Watched you guys come through in both directions at Ingraham Flats. You were definitely movin’! Nice work. 1:35 to Muir is enviable.
way to go you guys!! Dropping Stano is a feat in itself!
Thanks all – it was a great day out made all the better by being a team effort.
Dane – I wouldn’t really call it a climbing feat – Im not brave enough of a climber to make a mark there so skiing easy ground is kind of my thing…
Carl & John – We did have most of the equipment but it was a group decision to bring what we all felt comfortable with. None of us had been on the mtn this year previously so only had a cursory idea of the conditions. If I were to go back again knowing the conditions would be identical I think we would opt to bring almost nothing – just a matter of comfort level.
JBO – my race setup this season was Dynafit PDG skis with Plum 145 bindings.
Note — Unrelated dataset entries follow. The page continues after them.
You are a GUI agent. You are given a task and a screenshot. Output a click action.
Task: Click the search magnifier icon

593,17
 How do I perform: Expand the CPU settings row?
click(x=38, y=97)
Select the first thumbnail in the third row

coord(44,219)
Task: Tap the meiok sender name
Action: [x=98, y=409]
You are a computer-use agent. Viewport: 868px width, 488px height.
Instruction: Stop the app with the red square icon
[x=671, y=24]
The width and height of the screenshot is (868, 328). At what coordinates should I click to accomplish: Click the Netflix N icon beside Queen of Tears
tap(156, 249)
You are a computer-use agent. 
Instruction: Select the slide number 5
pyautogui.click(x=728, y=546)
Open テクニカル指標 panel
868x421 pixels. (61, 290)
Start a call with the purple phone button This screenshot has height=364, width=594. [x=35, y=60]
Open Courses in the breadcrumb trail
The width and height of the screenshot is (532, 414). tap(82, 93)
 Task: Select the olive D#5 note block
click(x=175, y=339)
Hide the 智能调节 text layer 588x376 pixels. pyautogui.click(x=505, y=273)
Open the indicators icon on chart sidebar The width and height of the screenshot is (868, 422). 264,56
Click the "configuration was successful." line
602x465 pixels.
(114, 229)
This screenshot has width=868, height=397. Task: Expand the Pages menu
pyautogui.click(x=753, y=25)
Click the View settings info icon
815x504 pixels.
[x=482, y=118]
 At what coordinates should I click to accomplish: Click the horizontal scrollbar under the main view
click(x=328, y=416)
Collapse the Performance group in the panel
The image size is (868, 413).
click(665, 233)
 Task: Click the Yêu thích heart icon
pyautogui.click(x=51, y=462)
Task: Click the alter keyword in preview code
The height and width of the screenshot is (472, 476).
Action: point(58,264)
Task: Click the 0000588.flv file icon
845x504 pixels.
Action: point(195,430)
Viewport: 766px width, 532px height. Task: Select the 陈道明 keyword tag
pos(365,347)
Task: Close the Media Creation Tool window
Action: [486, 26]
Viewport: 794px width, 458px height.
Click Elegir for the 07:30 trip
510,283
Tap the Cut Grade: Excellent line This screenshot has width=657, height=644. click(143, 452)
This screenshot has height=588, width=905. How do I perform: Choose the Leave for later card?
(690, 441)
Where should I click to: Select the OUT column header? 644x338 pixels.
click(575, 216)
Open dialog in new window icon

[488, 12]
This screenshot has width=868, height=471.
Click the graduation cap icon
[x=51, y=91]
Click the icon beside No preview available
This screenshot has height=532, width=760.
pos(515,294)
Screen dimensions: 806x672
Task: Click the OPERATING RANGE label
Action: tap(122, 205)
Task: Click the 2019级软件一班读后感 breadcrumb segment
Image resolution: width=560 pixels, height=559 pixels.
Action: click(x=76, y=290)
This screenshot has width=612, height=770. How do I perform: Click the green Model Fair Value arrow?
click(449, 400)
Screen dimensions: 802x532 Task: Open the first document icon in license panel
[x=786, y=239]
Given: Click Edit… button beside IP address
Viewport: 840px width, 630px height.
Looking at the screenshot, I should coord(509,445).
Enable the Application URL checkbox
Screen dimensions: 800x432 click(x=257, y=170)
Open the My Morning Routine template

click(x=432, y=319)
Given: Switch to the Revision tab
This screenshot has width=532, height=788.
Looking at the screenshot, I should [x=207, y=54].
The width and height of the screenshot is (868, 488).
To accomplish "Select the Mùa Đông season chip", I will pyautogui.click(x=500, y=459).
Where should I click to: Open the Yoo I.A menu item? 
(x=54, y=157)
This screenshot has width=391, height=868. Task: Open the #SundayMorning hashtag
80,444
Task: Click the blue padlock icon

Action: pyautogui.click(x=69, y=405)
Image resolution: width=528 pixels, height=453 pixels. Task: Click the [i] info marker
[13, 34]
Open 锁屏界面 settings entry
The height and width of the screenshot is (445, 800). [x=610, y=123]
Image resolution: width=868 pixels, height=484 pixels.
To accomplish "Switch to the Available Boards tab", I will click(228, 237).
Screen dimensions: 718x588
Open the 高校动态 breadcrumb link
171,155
Nick was sporting Trab skis with older Dynafit bindings (and TLT5s!). Whats the story on this skim.co site?
Chris – sorry we didn’t stop to say hi. Everyone we bumped into was very nice. Hope you had a good day on the mountain! Keep after it.
Interesting…I guess you’ll need a team tether for Nick to pull you up if he gets race boots!
Skimo.co is an attempt to spread the “light is right” philosophy on this side of the pond. Could be an *uphill* battle…
Solid work, guys. Andy and Jason can hardly sleep thinking of the throw down that’s going to happen if they get the window. Brace yourself for impact! Love this shit!
Obviously, you guys will go faster with even lighter gear. Some would argue that ditching certain safety gear is foolish but some of those guys think the “10 essentials” are still relevant to modern alpinism. Pah! I agree with Jonathan that carrying everything is fair. Of course, “rules” are only relevant if we decide and agree that they are. It’s simply a way to control certain elements of our little game. Conditions and weather…well, that’s a whole other story. Looks like guys had that in spades.
The safety issue is a real one if things go sideways. You can only imagine the finger pointing and general unpleasantness that would ensue if someone playing this game were to require a rescue due to lack of equipment. But these same people understand little of what you are doing and likely never will. That said, it would be a nice luxury on efforts like this to have one or two friends on hand ready to help out if something unfortunate happens. Admittedly, this removes some of the risk involved, which is not necessarily a good thing, but might mitigate some of the more ominous bullshit that would transpire in such an event. We certainly don’t operate in a vacuum.
But whatever…most of the time teams like you are going to rage, slay all expectations and set the bar higher still without incident. The speed community will simply watch and celebrate. Chapeau!